---------- RECORD SET ----------

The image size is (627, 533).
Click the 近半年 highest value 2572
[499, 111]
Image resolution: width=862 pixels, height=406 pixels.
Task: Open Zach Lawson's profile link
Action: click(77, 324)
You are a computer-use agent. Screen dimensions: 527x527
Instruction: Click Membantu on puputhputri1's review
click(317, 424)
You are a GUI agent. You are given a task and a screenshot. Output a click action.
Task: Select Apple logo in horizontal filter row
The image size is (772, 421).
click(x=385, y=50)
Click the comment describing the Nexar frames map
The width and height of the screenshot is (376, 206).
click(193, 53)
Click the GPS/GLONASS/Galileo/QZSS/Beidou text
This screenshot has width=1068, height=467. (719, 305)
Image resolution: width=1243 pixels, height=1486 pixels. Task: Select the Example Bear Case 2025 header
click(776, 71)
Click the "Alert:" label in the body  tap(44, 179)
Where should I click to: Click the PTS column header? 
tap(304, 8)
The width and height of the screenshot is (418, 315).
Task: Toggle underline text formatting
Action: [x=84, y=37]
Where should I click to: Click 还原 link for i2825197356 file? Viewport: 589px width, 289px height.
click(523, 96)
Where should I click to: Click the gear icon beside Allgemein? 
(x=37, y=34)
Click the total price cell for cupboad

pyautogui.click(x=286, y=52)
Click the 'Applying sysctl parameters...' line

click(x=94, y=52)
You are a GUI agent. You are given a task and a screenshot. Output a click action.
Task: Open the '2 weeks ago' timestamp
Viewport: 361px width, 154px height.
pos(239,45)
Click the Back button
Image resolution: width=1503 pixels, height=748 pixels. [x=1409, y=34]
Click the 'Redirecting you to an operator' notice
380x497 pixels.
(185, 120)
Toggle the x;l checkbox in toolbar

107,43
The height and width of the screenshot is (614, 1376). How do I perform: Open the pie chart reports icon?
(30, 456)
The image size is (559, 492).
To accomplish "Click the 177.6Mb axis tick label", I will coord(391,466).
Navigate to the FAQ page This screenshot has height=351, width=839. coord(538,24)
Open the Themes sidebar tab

----------

TASK OBJECTIVE
From the line containing "Task: Open the '2 weeks ago' timestamp" to the last line of the data above, copy each line exactly and add nothing.

FINISHED EXERCISE
Task: Open the '2 weeks ago' timestamp
Viewport: 361px width, 154px height.
pos(239,45)
Click the Back button
Image resolution: width=1503 pixels, height=748 pixels. [x=1409, y=34]
Click the 'Redirecting you to an operator' notice
380x497 pixels.
(185, 120)
Toggle the x;l checkbox in toolbar

107,43
The height and width of the screenshot is (614, 1376). How do I perform: Open the pie chart reports icon?
(30, 456)
The image size is (559, 492).
To accomplish "Click the 177.6Mb axis tick label", I will coord(391,466).
Navigate to the FAQ page This screenshot has height=351, width=839. coord(538,24)
Open the Themes sidebar tab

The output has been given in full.